Late Summer Soup: Zucchini and Basil Velouté
Zucchini, that late summer garden staple is just about ready to pick – or to buy at market. We all know zucchini in its tried and true forms – zucchini bread, grilled zucchini, fried zucchini, zucchini “spaghetti” (created with the recent “hot gadget”, the spiralizer) and for the very ambitious, stuffed zucchini blossoms.
I wondered if zucchini could make a more formal appearance, something appropriate for a summer evening dinner party on the patio, under the stars. After a bit of experimentation, I came up with this delicious and elegant zucchini and basil veloute.

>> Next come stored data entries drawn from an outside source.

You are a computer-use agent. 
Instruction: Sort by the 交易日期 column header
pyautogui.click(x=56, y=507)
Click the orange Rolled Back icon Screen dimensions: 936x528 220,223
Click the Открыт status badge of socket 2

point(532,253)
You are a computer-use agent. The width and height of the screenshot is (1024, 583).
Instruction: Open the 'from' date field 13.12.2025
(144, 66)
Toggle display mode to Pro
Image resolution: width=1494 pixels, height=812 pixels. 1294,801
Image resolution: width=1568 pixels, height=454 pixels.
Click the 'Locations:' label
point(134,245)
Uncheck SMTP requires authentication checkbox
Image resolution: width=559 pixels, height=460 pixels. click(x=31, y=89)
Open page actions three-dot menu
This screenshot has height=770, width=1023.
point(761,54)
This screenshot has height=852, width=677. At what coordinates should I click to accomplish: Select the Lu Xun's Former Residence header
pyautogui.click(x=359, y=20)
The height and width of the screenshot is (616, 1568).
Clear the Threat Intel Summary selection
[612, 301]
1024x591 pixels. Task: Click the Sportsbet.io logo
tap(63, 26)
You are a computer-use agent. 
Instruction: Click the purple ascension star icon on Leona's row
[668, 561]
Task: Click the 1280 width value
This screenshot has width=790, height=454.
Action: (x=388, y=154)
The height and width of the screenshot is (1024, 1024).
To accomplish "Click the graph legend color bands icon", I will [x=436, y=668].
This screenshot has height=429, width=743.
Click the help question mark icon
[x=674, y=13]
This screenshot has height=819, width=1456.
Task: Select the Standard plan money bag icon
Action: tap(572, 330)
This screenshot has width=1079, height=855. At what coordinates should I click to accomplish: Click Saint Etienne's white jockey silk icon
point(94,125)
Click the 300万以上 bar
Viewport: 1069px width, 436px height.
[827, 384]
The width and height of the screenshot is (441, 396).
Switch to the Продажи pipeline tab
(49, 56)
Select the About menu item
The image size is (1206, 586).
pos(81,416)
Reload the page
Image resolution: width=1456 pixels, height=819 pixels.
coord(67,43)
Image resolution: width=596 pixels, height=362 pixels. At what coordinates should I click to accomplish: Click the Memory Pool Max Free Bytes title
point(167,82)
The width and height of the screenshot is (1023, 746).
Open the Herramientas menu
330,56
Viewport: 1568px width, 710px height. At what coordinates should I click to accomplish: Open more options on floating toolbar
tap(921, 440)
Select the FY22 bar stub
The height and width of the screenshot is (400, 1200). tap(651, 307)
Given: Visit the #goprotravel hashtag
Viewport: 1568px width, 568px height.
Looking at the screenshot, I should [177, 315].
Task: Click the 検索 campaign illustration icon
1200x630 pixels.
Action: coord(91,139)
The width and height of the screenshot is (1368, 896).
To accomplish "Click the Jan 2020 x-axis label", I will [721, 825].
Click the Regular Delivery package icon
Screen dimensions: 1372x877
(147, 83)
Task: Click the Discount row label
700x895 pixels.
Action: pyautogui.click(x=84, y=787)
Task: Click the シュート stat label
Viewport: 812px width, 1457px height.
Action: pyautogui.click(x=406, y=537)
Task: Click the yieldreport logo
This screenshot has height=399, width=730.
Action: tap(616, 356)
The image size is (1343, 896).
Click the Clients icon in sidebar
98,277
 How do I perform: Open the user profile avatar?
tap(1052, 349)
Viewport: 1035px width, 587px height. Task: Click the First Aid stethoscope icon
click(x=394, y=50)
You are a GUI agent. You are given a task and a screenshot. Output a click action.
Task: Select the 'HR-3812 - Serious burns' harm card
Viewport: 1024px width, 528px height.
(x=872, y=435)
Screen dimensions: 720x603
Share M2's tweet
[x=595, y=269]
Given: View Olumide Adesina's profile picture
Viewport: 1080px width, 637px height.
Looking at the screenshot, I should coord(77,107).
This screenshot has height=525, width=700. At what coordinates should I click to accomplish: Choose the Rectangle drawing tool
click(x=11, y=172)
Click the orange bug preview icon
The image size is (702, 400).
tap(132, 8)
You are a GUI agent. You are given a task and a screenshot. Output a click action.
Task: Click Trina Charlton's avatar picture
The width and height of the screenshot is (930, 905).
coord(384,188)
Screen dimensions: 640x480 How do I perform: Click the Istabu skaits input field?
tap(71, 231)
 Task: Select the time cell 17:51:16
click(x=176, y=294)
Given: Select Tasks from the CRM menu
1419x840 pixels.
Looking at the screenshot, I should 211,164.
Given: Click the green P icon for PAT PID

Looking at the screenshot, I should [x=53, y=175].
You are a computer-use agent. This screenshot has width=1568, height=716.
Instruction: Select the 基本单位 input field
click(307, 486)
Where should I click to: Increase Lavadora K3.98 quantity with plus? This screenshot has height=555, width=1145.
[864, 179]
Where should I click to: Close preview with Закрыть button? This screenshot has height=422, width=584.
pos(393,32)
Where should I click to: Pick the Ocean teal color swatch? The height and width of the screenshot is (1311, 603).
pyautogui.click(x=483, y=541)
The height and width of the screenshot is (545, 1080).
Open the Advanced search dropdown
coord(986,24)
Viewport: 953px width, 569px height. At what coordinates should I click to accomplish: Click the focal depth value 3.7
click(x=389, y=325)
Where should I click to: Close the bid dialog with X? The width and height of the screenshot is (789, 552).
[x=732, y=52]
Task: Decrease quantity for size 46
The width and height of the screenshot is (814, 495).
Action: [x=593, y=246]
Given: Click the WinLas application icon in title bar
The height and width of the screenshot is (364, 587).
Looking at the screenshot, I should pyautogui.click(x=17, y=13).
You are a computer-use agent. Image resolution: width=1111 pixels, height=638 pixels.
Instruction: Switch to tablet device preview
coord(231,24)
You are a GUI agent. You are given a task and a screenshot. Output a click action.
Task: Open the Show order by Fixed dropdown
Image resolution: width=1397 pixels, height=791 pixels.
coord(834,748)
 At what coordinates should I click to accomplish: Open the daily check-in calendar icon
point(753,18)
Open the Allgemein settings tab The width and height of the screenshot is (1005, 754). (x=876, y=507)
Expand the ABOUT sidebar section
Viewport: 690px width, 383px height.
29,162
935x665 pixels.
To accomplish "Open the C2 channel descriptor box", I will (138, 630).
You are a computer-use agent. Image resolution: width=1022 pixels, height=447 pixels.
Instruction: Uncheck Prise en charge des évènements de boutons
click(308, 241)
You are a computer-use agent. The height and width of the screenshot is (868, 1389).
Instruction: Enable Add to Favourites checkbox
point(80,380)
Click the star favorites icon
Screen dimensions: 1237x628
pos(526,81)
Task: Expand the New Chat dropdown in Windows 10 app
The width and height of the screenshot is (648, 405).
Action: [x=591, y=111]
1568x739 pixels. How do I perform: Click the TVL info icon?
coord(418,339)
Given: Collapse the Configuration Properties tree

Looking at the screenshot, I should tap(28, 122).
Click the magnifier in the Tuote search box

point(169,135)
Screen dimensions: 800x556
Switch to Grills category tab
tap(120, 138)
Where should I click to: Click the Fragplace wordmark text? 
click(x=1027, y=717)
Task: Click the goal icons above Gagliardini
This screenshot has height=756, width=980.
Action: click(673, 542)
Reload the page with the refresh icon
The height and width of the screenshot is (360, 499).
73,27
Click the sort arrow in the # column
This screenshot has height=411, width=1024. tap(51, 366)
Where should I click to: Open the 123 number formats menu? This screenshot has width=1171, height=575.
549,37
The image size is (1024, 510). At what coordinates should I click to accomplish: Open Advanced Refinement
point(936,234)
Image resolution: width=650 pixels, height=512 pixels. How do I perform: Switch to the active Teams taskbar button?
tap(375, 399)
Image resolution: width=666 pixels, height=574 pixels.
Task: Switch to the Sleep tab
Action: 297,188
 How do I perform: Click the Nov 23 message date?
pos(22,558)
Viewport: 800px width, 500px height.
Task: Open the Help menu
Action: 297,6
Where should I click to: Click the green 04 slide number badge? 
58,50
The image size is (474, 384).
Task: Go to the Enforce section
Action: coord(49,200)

This recipe for Zucchini, Basil Velouté is suitable for even the most novice of cooks. As there are only a few ingredients, small, sweet zucchini and fresh basil are key. I like to serve this soup chilled with a dollop of creme fraiche and snipped basil on top.You could add croutons or diced zucchini instead. Not counting calories? Add a cup of half and half to the chilled soup before serving. The bright green color and luscious texture make this a lovely starter for a dinner party or a family meal.
Zucchini and Basil Velouté
- 2 tablespoons olive oil
- 2 Onions peeled and cut into thin half moons
- 2 pounds Zucchini unpeeled and cut into a small dice
- 1 large Russet Potato cut into small dice
- 1 quart Chicken stock preferably homemade (or substitute vegetable stock)
- 1 bunch fresh basil leaves
- to taste Salt and Pepper
- for garnish Crème fraiche
- In a stockpot over low heat, warm the oil and sweat the onions covered, until softened and translucent, about 3-5 minutes.
- Add the zucchini, potato and stock and simmer, covered, for about 15-20 minutes or until the vegetables are soft and cooked through.
- Roughly chop the basil and add it to the soup.
- Puree in a blender or with an immersion blender until smooth and velvety.
- Taste and season with salt and pepper.
- Add a dollop of crème fraîche just before serving.
- May be served warm or chilled.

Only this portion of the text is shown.